Il Prigioniero Coreano, la recensione del film più politico di Ki-duk
Un film politico ed intenso. Con Il Prigioniero Coreano, Kim Ki-duk sforna una fortissima denuncia sociale di un paese diviso geograficamente e politicamente ma con molto in comune.
Torna al cinema delle origini Kim Ki-duk e lo fa con il suo nuovo Il Prigioniero Coreano. In un delicato momento storico, il regista autore di grandissimi film come Ferro3 e Moebius, racconta una storia di uomini ancor prima che di politica. Come accadde nel 2002, con The Coast Guard, unendo il dramma alla sua poetica di denuncia, Ki-duk ci porta in un paese che ormai sembra essere sull’orlo del collasso diplomatico. Un macrouniverso che racchiude quello di un semplice pescatore, costretto dalla cattiva sorte ad affrontare un fato decisamente avverso.

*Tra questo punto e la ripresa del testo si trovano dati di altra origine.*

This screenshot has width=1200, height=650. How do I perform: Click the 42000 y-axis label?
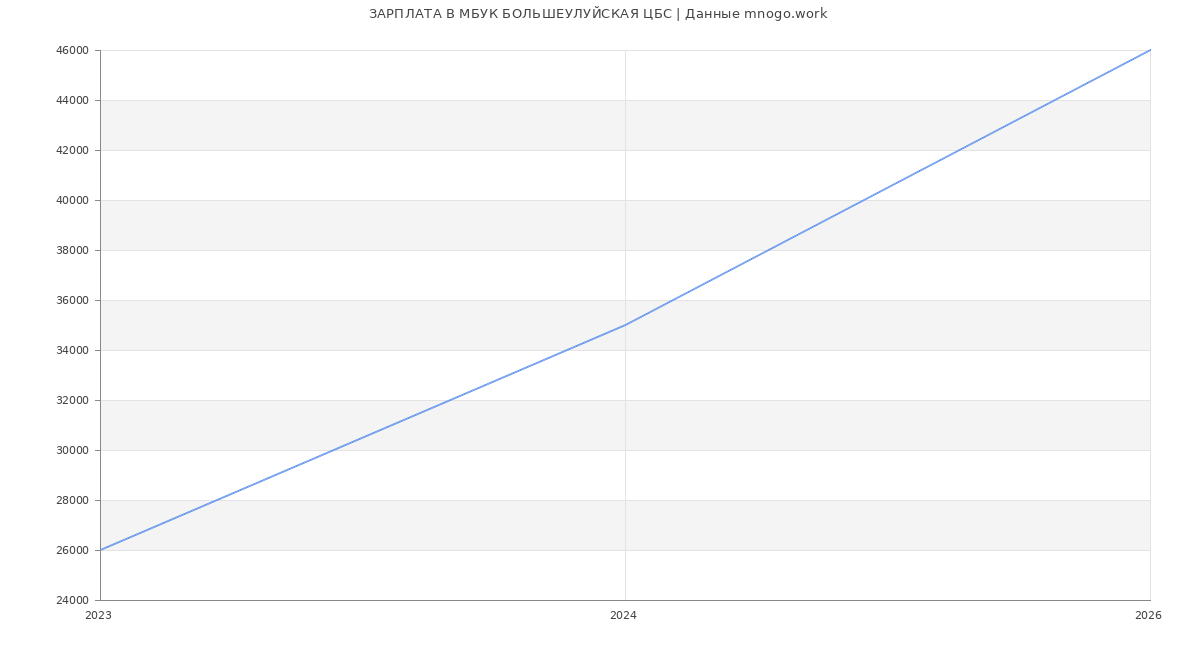tap(72, 150)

La giornata di Nam Chul-woo inizia con la solita routine di un pescatore nordcoreano. Si alza, fa colazione ed esce. La sua barchetta fatiscente lo aspetta ma non prima di aver superato i fiscali controlli della polizia. La corrente del fiume in quel fatidico giorno porta verso Sud e bisogna prestare attenzione a non scavallare quelle boe che delimitano il trentottesimo meridiano. Ma per Chul-woo, pescare equivale a vivere. Non può far altro che sfidare la natura per portare a casa il cibo. Capita però che la natura vinca e che la rete si impigli nell’elica del motore, portandolo oltre il confine. Da lì in poi, Chul-woo sarà prelevato dalle autorità nemiche e trattato come una spia da un feroce e frustrato aguzzino che dovrà estorcergli una confessione. O ancora peggio, una diserzione.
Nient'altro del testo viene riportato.